[Ti] Intel shows off 64-bit dual core processors for mobile,desktop, and servers

Tristan Gulyas zardoz at hotblack.net
Wed Aug 24 22:13:24 PDT 2005


All,

> and are 64-bit—the last part of that is welcome news to those who
> feared the switch to Intel’s current lineup meant sliding back to
> 32-bit computing once Intel chips start showing up in Macs

The 3x1, 5x1, 600 and 800 series of P4 CPUs support EM64T.  They double as a 
room heater, though.  The dev transition boxes use the 660 series (3.6GHz, 
2MB L2, EM64T, Enhanced SpeedStep).  You'll notice that the new desktop 
processor will be significantly lower power (and thus work with quieter 
cooling).  You had better hope AMD have something up their sleeve about 
this.

Their new Pentium-M ("Yonah") won't, however, but it will be dual core. 
It's beyond me why Intel will release Yonah Q1 next year with Merom due Q3. 
6 months of life for a CPU doesn't sound very cool.  We have the same thing 
with the Sossaman core (the ULV Xeon replacement based on Pentium-M) - only 
32 bits.  Again, the new architecture will replace all of these in Q3 so 
there's no worrying to be had here.

> PowerPC and AMD's Opteron.  Pushing 64-bit address space around where
> 32-bit can be used, aka Intel's solution, slows things *waaay* down.

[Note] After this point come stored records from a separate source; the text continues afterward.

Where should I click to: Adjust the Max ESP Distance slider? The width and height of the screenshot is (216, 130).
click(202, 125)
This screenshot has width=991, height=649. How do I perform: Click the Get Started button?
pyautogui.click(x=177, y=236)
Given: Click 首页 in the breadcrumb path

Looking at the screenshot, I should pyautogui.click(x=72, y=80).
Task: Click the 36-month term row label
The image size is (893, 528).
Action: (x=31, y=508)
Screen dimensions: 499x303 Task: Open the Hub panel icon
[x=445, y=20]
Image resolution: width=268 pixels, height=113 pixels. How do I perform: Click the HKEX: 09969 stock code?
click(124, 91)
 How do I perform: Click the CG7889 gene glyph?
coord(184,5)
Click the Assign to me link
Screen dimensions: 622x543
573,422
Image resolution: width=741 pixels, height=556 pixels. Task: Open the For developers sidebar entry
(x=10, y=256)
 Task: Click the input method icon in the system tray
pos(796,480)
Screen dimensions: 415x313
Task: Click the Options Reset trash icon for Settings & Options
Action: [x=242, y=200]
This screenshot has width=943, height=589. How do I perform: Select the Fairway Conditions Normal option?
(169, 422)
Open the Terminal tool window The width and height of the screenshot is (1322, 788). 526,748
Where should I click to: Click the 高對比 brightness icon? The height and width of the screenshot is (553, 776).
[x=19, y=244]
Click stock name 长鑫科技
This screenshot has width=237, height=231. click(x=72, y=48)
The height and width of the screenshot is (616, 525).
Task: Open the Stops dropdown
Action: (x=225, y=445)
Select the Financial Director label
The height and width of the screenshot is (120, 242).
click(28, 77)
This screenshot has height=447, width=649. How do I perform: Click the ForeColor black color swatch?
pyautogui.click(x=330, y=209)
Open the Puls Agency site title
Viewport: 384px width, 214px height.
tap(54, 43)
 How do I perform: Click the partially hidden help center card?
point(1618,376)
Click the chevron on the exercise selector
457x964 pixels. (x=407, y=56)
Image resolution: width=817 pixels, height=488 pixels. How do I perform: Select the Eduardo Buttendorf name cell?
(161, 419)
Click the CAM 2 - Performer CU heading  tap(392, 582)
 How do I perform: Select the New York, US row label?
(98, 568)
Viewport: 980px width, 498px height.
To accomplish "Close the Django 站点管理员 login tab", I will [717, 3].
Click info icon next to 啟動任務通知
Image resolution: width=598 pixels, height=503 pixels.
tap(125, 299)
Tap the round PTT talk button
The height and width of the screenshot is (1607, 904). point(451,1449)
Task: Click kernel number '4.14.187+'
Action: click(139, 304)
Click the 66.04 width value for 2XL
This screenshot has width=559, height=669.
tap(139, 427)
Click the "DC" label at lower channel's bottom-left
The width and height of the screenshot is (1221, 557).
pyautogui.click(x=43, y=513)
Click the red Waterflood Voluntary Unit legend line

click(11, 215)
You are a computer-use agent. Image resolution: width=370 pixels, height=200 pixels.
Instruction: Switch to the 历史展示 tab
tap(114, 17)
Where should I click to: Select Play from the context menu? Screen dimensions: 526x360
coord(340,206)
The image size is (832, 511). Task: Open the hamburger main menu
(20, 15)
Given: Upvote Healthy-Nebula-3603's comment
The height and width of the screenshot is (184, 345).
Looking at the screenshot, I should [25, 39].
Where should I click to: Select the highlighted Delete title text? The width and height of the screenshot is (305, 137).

I was under the impression that the instruction sets were compatible. 
Perhaps the implementation of EM64T is different to x86-64 in efficiency but 
I'm going to assume that this'll be fixed up in Conroe/Merom.  Intel are 
shooting themselves in the foot if it isn't.

> There's two, and only two, elegant solutions to 64-bit desktop
> computing that exist today - linux running on an AMD Opteron, or Mac
> OS X Tiger running on a PowerPC970.  Everybody else is in the

Or the UltraSparc 4.  But what are the *mobile* options?  AMD have an 
AMD64-based mobile processor which pales in comparison to the Pentium-M for 
power use.  This is Apple's *CURRENT* challenge - sans the PowerBook G4 12", 
I find that my 15" 1.5GHz has significantly less battery life than my 1GHz 
Titanium and really, not much has changed except for the CPU, GPU and 
battery size.  I barely get 3:30 with screen on lowest brightness and all 
options (illuminated KB, bluetooth, AP etc) turned off.   I could pull 5 
hours+ on the Tibook in a similar scenario - with wireless enabled.  Heck, I 
could get over 3 hours when encoding DV on the 1GHz ti with screen 
brightness on full.

Apple's decision for an architecture transition is based on 
performance-per-watt.  They want to get power use down.  I mean, c'mon, a 
Pentium dual core 820 (2x2.8GHz) will chew over 200W of power.  I just can't 
get behind that sort of power for a processor.  This is the merit of the new 
Intel processor.

The big thing I will miss in this transition is AltiVec.  Rosetta won't 
(currently) translate AltiVec instructions so we can't run our G4/G5 apps on 
it.  The Freescale dual core G4 is certainly a contender for PowerBooks (and 
it would make sense for Apple to pioneer dual core mobile tech, just like 
the old days).  They haven't abandoned the PPC yet - or so they say and I'd 
say that the PowerBooks are due for one more revision between now and then.

As for broken promises, it was the IBM roadmaps that prompted Apple to 
promise the 3GHz G5 which has *YET* to appear!  Intel have a bit of a 
history, too, but they seem on track.  The last missed delivery I believe 
was the P3 1.13 based on the Coppermine core, which was unstable and 
recalled (and later appeared as the Tualatin core).